Fransina Ndateelela Kahungu (born 1970) is a Namibian politician serving as a Windhoek city councilor. She previously served as deputy mayor of Windhoek in 2016 and 2017 and mayor of Windhoek from 2019 to 2020. Kahungu became the SWAPO Party Women Council (SPWC) Secretary in 2022.

== Early life and education ==
Kahungu hails from the village of Okapanda. She moved to Windhoek in 1994 in pursuit of a diploma in education at the University of Namibia. As a student at Ombalantu Senior Secondary School, Kahungu became involved in politics as a member of the Namibia National Students Organisation. From 1998 to 2017, Kahungu worked first as a teacher and then an administrator at Olof Palme Primary School, located in the Windhoek suburb of Greenwell Matongo.

== Political career ==
Kahungu was first elected as a member of the Windhoek City Council in 2010 and became the Deputy Secretary of the SPWC in 2016. While on the city council, she served as Deputy Mayor of Windhoek in 2016 and 2017.

She was elected as mayor of the city on 13 December 2019, after the incumbent mayor Muesee Kazapua was absent for the municipality's internal elections. According to a report by the Namibia Press Agency, Kazapua and city spokesperson Harold Akwenye both asserted that the city's leadership had not changed, and that Kazapua was still mayor of the city.

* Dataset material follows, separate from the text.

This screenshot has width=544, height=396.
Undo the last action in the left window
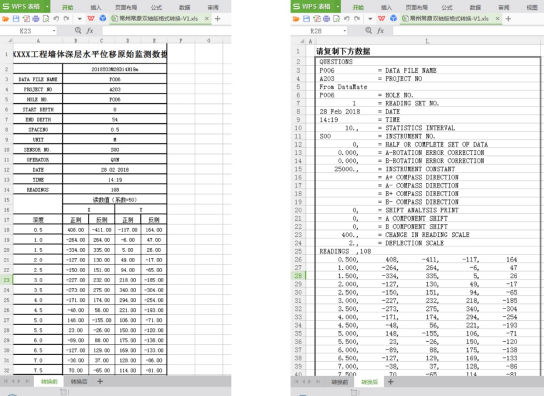56,19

Agatha Ashilelo, the chair of the City of Windhoek management committee, stated that Kahungu had replaced Kazapua as mayor according to a decision made by the SWAPO Regional Executive Committee.

In January 2020, the Namibia Economist and the Namibian Broadcasting Corporation reported that the Office of the Mayor announced its relocation from central Windhoek to a community centre located in the informal settlement of Babylon, while the Office of the Deputy Mayor was to remain in the original location. The arrangement was set to remain for the duration of Kahungu's term as mayor.

On 2 December 2020, Job Amupanda was elected mayor after the opposition voted in his favour. Kahungu succeeded Eunice Iipinge as the SWAPO Party Women Council (SPWC) Secretary in February 2022.